_Materials provided_
┏━━

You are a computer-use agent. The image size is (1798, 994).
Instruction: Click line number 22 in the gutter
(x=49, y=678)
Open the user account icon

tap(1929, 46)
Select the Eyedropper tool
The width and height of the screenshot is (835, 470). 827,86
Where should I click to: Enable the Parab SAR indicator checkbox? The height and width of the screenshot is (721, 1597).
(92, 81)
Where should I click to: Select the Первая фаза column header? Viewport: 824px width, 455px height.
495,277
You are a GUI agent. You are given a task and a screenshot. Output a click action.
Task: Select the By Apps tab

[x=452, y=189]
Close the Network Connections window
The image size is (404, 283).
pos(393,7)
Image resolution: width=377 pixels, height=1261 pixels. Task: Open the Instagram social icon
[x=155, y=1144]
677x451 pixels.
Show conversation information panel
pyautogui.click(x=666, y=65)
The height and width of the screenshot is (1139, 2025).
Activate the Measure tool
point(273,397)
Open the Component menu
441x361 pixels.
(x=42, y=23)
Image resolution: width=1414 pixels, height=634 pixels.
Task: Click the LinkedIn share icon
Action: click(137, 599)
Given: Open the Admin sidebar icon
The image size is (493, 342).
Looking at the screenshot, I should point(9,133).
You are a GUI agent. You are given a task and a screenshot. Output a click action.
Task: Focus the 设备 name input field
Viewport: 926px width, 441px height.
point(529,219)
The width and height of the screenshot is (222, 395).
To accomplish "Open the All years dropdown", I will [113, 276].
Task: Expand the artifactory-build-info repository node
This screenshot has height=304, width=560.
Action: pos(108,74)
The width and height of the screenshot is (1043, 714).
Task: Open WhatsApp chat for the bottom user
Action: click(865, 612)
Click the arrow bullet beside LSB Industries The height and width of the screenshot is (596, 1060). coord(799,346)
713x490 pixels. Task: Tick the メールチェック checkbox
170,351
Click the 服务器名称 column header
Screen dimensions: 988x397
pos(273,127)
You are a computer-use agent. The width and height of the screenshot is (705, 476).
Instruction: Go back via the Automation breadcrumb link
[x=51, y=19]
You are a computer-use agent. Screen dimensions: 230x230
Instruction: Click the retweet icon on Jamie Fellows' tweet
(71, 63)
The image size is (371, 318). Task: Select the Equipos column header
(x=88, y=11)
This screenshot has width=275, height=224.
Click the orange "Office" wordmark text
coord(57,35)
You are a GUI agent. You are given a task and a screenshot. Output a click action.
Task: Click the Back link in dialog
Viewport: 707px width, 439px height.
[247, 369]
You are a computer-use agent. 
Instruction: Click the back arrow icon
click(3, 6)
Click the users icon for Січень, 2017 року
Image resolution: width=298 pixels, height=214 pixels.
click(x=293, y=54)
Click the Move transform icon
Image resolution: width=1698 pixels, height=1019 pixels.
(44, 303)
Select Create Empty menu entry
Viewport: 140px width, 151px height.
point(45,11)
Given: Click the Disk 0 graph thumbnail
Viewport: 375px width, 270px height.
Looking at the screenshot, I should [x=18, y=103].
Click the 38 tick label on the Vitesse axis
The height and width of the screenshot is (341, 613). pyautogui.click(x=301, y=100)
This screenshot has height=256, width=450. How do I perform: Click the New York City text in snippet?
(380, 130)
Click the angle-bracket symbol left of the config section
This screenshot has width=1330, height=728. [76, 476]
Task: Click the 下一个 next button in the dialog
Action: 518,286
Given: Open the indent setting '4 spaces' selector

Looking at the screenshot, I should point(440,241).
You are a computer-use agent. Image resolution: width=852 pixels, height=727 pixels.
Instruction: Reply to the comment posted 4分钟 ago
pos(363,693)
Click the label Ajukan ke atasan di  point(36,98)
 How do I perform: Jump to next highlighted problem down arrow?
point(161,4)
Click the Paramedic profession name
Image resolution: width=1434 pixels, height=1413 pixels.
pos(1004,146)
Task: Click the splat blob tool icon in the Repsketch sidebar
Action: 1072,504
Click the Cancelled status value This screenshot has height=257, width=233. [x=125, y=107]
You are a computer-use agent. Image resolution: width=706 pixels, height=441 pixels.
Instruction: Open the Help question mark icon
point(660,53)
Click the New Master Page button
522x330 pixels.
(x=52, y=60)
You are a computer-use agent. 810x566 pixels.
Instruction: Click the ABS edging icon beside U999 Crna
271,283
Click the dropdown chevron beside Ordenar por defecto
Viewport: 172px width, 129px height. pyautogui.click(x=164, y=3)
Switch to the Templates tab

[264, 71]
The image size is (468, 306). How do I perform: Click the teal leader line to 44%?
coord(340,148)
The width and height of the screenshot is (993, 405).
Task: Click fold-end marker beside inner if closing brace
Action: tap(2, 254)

┗━━

Put the rows from the start through the line containing "will [113, 276]." into a JSON list of strings, one string per line and no strings for blank lines.

_The answer_
[
  "You are a computer-use agent. The image size is (1798, 994).",
  "Instruction: Click line number 22 in the gutter",
  "(x=49, y=678)",
  "Open the user account icon",
  "tap(1929, 46)",
  "Select the Eyedropper tool",
  "The width and height of the screenshot is (835, 470). 827,86",
  "Where should I click to: Enable the Parab SAR indicator checkbox? The height and width of the screenshot is (721, 1597).",
  "(92, 81)",
  "Where should I click to: Select the Первая фаза column header? Viewport: 824px width, 455px height.",
  "495,277",
  "You are a GUI agent. You are given a task and a screenshot. Output a click action.",
  "Task: Select the By Apps tab",
  "[x=452, y=189]",
  "Close the Network Connections window",
  "The image size is (404, 283).",
  "pos(393,7)",
  "Image resolution: width=377 pixels, height=1261 pixels. Task: Open the Instagram social icon",
  "[x=155, y=1144]",
  "677x451 pixels.",
  "Show conversation information panel",
  "pyautogui.click(x=666, y=65)",
  "The height and width of the screenshot is (1139, 2025).",
  "Activate the Measure tool",
  "point(273,397)",
  "Open the Component menu",
  "441x361 pixels.",
  "(x=42, y=23)",
  "Image resolution: width=1414 pixels, height=634 pixels.",
  "Task: Click the LinkedIn share icon",
  "Action: click(137, 599)",
  "Given: Open the Admin sidebar icon",
  "The image size is (493, 342).",
  "Looking at the screenshot, I should point(9,133).",
  "You are a GUI agent. You are given a task and a screenshot. Output a click action.",
  "Task: Focus the 设备 name input field",
  "Viewport: 926px width, 441px height.",
  "point(529,219)",
  "The width and height of the screenshot is (222, 395).",
  "To accomplish \"Open the All years dropdown\", I will [113, 276]."
]